The START bus didn't run on weekends, so he wouldn't have a chance to see Amanda again until Monday. He could call her, he supposed, and ask if the ring had disappeared yet, but he didn't know her number. He wondered how long it would stay on her hand before the magic reclaimed it. Or maybe this was the end result of magic; maybe the universe had transported her ring somewhere else for ten long years and only today remembered to return it. He would have to ask Mark if such a thing were possible.

He was sitting over dinner that night, trying to get interested in one of the library books, when a photograph appeared next to his glass of water. He picked it up and studied it for a long time. It was the last picture he'd ever taken of Ellen, two weeks before she had the aneurysm that killed her without warning. She was heading out the door, maybe to meet one of their daughters at the mall, and she was dressed in a bright red sweater. She had paused at the door to wave as she left, and he had snapped the shot to use up the last of a roll of film. Naturally, she was smiling. She looked healthy, she looked cheerful, she looked like she would live for another twenty years.

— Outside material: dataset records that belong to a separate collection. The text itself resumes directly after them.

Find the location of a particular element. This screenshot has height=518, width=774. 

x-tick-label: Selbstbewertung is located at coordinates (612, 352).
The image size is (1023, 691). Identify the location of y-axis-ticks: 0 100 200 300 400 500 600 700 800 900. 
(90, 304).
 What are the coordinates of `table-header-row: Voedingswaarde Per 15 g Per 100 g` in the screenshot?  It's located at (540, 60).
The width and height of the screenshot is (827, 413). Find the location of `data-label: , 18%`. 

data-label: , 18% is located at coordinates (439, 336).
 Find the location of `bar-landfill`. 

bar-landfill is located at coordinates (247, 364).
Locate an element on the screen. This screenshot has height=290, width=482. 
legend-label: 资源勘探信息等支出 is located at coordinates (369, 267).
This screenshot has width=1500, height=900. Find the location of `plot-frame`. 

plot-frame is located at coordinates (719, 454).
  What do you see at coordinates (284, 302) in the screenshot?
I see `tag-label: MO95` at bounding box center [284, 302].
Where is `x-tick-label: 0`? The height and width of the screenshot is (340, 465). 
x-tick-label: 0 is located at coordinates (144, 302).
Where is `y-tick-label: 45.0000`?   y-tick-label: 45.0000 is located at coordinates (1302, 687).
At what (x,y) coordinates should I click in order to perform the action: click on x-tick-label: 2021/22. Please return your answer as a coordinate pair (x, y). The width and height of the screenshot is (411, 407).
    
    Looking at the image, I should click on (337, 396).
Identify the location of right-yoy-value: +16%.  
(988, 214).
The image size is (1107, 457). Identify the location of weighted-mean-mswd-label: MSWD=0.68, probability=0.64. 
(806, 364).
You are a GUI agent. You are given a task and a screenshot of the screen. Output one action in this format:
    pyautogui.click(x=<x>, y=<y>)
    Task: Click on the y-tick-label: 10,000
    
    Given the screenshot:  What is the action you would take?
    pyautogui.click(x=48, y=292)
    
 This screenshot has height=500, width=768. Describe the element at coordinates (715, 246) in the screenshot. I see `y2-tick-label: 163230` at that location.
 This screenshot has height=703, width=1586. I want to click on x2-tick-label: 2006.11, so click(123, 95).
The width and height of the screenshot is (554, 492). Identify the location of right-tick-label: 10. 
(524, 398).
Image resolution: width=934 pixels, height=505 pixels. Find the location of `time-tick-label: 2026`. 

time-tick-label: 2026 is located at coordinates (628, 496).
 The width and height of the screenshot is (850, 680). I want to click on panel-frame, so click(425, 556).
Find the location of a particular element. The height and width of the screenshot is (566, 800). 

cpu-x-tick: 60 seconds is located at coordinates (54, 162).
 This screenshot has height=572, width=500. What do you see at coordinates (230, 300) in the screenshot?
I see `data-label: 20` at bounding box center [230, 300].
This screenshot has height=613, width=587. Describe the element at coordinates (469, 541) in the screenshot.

He had always hated this picture, because it was so obvious that she was saying goodbye. I'm on my way now. You can't come with me. But don't worry about me -- I'm happy. I'm always happy. He had placed the picture in the bottom of a bag of Ellen's clothes that he donated to some charity, because he couldn't bear to throw it away and he couldn't bear to keep it.

He wondered where it had been all these years, waiting for the right moment to come back to him.

Goodbye, Henry. I'm on my way now. Be happy.

He was pretty sure he finally understood what the universe was trying to tell him. A poem, indeed, sprawling and messy though it was. He laid down the photo and went searching for the phone book.